A Graphical Method for Calculating First Order Transition Matrices for Open-Shell Atoms in the Random Phase Approximation

Authors

• Anthony F. Starace, University of Nebraska-LincolnFollow
• Siamak Shahabi, University of Nebraska - Lincoln

Document Type

Article

Date of this Version

January 1980

Comments

Published in Physica Scripta 21 (1980), pp. 368–372. Copyright © 1980 Royal Swedish Academy of Science; published by Institute of Physics Publishing. Used by permission. http://www.iop.org/EJ/journal/PhysScr

Abstract

A graphical procedure is presented for calculating first order transition matrices for a general (open-shell) atom. The first order transition matrix may be used to calculate matrix elements of a general one-body operator of rank λ in orbital space and σ in spin space.
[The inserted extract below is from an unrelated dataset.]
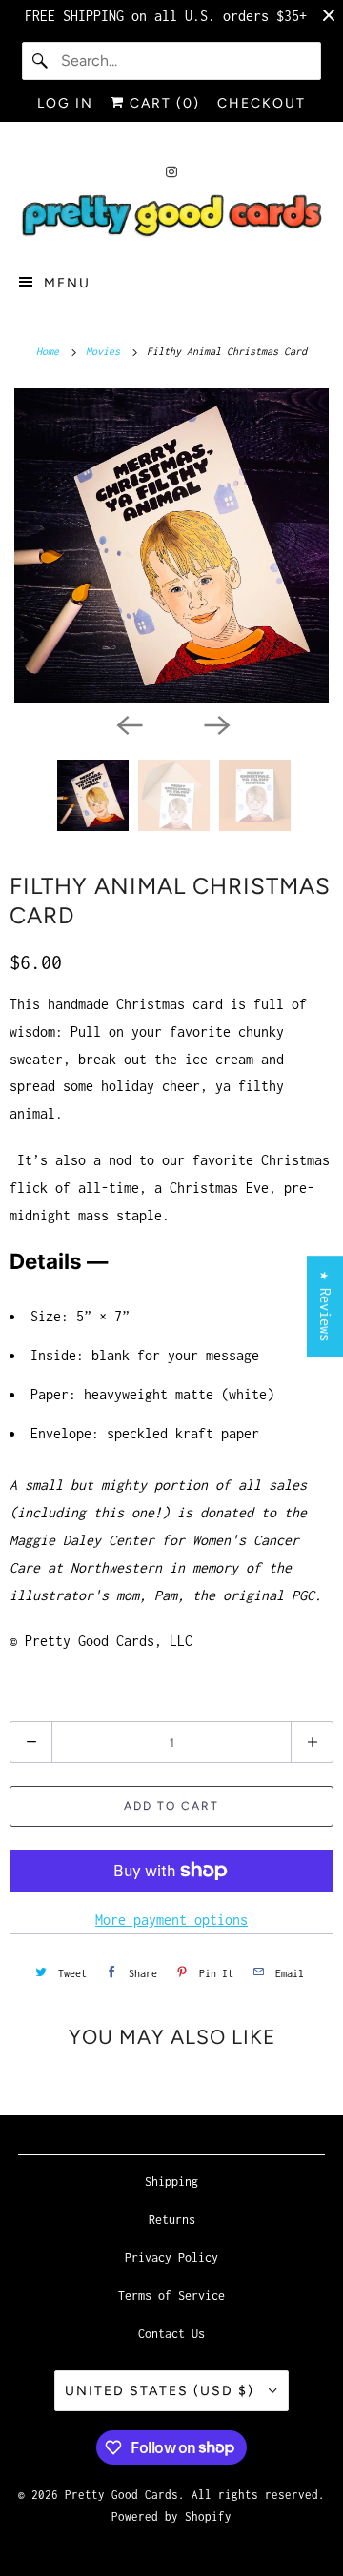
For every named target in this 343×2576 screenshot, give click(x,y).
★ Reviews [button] (325, 1306)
In the random phase approximation we obtain a set of N + N′ coupled differential equations for N final state radial functions and N′ initial state radial functions which completely determine the first order transition matrix for an atomic system having N final state channels. (The relation of N′ to N is dependent on the atomic system studied.) These N + N′ differential equations reduce to familiar forms in the following cases: (1) When initial state correlations are ignored, we obtain the N coupled differential equations of the Close-Coupling Approximation; (2) When the atom has only closed subshells we obtain N′ = N and the 2N coupled differential equations are those obtained in the Chang-Fano version of the Random Phase Approximation.